Passage to read:
Most neurological damage occurs to fetuses prior to the onset of labor. Developing a screening tool to detect this damage is one of the goals of a new fetal monitoring system developed by researchers at the University of Arkansas for Medical Sciences in Little Rock.

The high-tech device, nicknamed SARA (Squid Array for Reproductive Assessment), relies on an array of 151 sensors that detect and record extremely weak signals generated from naturally occurring magnetic fields in the body. The system provides a graph that shows the changes in fetal heart rate, brain activity, and other vital functions as well as changes in the mother’s uterus.

Over the last two decades researchers have used SQUID arrays to assess adult brain activity. The technique of recording magnetic signals from the brain is called magnetoencephalography (MEG). Signals captured by the arrays are superimposed over images produced from imaging modalities such as computed tomography and magnetic resonance to give a complete picture of the adult brain and neuromuscular system.

In their research with SARA, Dr. Curtis Lowery, director, division of Maternal-Fetal Medicine, University of Arkansas for Medical Sciences and his colleague Hari Eswaran, director of the SARA Laboratory, University of Arkansas for Medical Sciences, found that the brain and heart signal patterns of healthy fetuses are far more complex than those of fetuses with problems. They have followed 70 patients since they began their fetal MEG research in 2005. "In theory high-risk fetuses produce less complex and more predictable signals than a healthy fetus," explains Lowery. "We now have some evidence that healthy fetuses produce very complex signals."

NIBIB support has allowed the researchers to fine tune SARA’s signal processing capabilities to produce a more complete picture of maternal/fetal heart/brain activity and their relation to uterine activity. "Normally [researchers] record brain and heart activity separately and then correlate it," says Lowery. "With SARA we record both activities on the same computer system so the correlation is easier."

Actions to take:
A. Extract everything in the fetal monitoring passage from "Most neurological damage" down to "in Little Rock.".
B. According to the fetal monitoring passage, how many sensors make up the array that SARA relies on?

Collected data:
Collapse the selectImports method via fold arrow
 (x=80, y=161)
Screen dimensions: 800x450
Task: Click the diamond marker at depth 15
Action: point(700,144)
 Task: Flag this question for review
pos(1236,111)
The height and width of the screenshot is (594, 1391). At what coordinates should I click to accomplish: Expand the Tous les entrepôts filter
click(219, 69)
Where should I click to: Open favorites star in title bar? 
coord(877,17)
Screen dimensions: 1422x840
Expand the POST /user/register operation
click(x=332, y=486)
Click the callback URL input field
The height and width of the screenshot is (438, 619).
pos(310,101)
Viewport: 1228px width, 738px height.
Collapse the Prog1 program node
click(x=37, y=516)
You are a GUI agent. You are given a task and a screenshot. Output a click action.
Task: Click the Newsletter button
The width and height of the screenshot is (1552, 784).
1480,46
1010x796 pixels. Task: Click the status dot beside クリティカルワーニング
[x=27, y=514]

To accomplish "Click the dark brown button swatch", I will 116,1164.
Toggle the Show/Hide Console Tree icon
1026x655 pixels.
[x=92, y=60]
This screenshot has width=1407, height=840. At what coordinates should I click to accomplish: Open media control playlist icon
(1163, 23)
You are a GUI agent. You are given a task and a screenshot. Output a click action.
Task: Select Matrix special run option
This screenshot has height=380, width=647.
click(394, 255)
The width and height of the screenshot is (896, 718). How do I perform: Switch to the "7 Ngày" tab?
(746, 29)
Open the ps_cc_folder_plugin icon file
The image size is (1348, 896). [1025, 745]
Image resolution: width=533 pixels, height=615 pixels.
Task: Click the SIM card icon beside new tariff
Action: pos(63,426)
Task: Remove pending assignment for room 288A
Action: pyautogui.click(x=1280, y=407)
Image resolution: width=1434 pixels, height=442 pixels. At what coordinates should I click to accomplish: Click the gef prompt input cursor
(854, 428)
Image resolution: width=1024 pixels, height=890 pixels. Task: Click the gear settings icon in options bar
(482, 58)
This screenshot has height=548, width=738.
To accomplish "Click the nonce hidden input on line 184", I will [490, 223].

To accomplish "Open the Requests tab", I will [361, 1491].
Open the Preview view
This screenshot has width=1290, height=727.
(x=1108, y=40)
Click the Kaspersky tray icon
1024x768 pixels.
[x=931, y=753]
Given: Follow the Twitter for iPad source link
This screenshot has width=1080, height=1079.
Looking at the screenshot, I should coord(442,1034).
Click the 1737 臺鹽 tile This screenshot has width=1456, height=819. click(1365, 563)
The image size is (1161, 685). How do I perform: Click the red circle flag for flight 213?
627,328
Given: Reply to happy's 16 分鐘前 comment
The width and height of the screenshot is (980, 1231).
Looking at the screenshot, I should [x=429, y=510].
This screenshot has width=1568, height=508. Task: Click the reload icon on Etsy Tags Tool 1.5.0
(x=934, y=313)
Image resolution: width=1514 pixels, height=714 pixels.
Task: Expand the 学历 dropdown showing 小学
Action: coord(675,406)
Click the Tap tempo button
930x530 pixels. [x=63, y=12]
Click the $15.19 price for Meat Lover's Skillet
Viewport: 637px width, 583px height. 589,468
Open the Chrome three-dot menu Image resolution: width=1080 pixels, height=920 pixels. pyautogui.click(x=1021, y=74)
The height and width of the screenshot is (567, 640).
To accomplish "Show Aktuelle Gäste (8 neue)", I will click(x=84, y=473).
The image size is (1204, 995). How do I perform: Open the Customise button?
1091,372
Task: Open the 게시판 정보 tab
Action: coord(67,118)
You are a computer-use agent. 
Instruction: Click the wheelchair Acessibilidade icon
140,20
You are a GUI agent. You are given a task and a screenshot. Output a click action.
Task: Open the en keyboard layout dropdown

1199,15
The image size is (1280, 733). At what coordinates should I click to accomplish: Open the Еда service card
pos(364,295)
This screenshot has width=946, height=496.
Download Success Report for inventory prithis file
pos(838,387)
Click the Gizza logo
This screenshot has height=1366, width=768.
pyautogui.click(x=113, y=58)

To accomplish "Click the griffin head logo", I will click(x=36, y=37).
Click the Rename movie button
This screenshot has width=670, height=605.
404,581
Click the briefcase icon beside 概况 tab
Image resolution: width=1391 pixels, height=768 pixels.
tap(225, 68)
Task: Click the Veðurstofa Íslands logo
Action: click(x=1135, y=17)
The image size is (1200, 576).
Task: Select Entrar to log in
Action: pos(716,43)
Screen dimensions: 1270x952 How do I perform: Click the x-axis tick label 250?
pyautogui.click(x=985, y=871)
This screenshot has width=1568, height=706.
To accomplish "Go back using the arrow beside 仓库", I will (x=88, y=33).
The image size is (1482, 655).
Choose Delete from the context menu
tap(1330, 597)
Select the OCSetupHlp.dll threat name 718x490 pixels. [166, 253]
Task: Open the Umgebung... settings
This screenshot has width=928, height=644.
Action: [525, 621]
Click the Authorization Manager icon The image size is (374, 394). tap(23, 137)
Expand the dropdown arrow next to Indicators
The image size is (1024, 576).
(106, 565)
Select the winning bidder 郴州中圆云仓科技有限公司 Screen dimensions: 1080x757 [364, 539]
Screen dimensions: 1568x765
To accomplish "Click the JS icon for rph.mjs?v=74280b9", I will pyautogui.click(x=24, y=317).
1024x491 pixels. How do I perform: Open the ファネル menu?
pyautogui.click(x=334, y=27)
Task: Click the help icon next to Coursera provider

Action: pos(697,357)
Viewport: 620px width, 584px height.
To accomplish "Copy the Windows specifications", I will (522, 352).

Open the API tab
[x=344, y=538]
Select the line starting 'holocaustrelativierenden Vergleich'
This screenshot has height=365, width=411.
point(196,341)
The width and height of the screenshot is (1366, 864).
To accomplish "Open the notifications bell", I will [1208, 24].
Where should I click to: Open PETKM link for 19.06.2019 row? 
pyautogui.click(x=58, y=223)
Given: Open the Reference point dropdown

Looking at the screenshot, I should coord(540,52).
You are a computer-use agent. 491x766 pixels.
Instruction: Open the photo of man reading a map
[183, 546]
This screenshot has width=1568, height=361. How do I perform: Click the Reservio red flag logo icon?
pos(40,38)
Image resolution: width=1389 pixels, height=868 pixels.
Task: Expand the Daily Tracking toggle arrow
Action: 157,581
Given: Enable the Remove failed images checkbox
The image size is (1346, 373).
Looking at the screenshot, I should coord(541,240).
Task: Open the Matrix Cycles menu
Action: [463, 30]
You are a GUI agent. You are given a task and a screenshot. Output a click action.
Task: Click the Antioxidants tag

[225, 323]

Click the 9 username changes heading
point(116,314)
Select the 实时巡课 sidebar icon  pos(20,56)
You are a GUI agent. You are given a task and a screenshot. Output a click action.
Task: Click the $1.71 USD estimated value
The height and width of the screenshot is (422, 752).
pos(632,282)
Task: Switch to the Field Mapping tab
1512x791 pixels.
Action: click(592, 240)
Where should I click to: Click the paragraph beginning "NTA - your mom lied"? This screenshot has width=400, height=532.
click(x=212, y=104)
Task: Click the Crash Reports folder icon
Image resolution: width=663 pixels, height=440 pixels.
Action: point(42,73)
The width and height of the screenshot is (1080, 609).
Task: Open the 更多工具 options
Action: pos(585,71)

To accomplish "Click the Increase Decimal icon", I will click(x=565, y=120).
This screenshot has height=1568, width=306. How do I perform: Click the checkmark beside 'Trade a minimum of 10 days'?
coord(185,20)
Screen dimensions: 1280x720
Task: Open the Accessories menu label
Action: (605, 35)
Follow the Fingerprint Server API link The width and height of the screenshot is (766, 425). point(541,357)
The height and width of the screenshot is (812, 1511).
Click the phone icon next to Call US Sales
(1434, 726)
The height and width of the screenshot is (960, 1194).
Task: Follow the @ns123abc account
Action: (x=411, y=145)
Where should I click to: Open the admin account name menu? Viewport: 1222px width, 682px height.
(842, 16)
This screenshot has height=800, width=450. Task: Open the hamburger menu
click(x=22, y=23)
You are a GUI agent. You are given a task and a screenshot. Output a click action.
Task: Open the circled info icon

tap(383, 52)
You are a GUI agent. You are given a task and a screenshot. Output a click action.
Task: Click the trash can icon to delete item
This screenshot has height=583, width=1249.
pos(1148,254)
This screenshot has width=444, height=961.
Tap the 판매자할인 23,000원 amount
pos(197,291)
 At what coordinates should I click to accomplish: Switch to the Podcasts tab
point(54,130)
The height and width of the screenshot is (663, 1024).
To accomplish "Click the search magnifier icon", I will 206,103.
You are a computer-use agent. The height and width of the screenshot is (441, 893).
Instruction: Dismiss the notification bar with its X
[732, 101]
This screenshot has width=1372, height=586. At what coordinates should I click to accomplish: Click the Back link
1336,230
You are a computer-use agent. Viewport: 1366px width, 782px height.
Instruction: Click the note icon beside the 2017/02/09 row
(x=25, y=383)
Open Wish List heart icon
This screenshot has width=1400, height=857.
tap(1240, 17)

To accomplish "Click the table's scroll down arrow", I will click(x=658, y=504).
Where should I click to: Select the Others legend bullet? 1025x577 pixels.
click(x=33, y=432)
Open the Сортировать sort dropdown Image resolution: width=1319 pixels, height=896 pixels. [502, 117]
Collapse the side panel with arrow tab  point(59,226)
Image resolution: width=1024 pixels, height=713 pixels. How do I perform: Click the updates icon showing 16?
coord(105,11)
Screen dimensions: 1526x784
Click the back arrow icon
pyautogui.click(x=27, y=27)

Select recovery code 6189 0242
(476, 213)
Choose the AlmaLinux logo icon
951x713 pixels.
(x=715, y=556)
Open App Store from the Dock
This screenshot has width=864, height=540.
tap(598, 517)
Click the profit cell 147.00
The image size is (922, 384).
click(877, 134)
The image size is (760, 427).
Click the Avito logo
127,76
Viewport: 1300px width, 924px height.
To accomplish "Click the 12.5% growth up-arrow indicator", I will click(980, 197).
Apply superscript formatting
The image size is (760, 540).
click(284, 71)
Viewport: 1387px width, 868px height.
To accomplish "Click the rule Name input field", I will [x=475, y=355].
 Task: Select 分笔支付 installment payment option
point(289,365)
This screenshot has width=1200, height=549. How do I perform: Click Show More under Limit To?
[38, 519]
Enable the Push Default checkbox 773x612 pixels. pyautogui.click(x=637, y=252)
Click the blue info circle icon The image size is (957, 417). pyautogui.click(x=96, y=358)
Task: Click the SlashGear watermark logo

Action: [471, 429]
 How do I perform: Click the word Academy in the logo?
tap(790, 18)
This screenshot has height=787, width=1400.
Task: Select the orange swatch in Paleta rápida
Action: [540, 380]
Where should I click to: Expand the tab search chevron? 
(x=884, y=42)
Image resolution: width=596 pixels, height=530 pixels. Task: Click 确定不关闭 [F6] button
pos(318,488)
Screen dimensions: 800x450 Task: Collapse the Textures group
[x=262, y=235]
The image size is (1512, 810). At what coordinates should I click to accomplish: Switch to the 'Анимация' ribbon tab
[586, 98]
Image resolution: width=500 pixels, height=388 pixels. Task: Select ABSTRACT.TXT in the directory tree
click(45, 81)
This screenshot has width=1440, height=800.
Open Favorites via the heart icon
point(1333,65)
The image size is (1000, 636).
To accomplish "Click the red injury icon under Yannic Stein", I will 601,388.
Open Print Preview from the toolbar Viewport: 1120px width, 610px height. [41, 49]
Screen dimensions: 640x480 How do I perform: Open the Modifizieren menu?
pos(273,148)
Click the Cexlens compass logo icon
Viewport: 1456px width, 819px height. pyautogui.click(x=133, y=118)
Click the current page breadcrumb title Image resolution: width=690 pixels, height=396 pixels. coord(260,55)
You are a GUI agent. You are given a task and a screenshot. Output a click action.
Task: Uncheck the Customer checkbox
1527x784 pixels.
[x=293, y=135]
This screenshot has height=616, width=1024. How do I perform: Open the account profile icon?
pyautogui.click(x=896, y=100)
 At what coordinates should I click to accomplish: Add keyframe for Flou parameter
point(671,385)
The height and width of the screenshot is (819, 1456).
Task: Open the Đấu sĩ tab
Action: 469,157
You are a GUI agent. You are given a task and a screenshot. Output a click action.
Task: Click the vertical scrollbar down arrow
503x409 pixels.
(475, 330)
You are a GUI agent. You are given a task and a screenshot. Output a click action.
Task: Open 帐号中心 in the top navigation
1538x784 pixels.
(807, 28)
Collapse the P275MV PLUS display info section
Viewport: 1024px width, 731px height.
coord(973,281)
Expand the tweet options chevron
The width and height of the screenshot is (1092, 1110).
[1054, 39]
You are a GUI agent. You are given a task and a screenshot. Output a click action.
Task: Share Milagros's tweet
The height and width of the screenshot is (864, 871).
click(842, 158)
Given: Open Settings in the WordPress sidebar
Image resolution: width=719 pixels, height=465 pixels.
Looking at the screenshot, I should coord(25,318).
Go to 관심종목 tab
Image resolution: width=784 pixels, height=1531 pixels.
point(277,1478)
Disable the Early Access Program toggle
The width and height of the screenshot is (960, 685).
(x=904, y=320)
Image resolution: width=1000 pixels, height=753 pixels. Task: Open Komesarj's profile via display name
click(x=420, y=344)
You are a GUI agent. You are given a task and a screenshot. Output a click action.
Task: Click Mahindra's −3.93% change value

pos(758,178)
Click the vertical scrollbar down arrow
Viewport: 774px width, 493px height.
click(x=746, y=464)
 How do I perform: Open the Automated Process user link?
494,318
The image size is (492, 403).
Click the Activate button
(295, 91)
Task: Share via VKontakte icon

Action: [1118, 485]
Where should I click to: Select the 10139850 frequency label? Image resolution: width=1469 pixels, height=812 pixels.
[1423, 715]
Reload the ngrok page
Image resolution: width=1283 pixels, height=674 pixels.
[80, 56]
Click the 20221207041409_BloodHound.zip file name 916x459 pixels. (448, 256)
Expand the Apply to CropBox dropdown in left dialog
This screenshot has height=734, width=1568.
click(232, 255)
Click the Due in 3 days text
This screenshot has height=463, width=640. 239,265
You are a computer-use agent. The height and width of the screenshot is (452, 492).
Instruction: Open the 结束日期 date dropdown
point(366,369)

Results in order:
A.
Most neurological damage occurs to fetuses prior to the onset of labor. Developing a screening tool to detect this damage is one of the goals of a new fetal monitoring system developed by researchers at the University of Arkansas for Medical Sciences in Little Rock.

B. 151 sensors.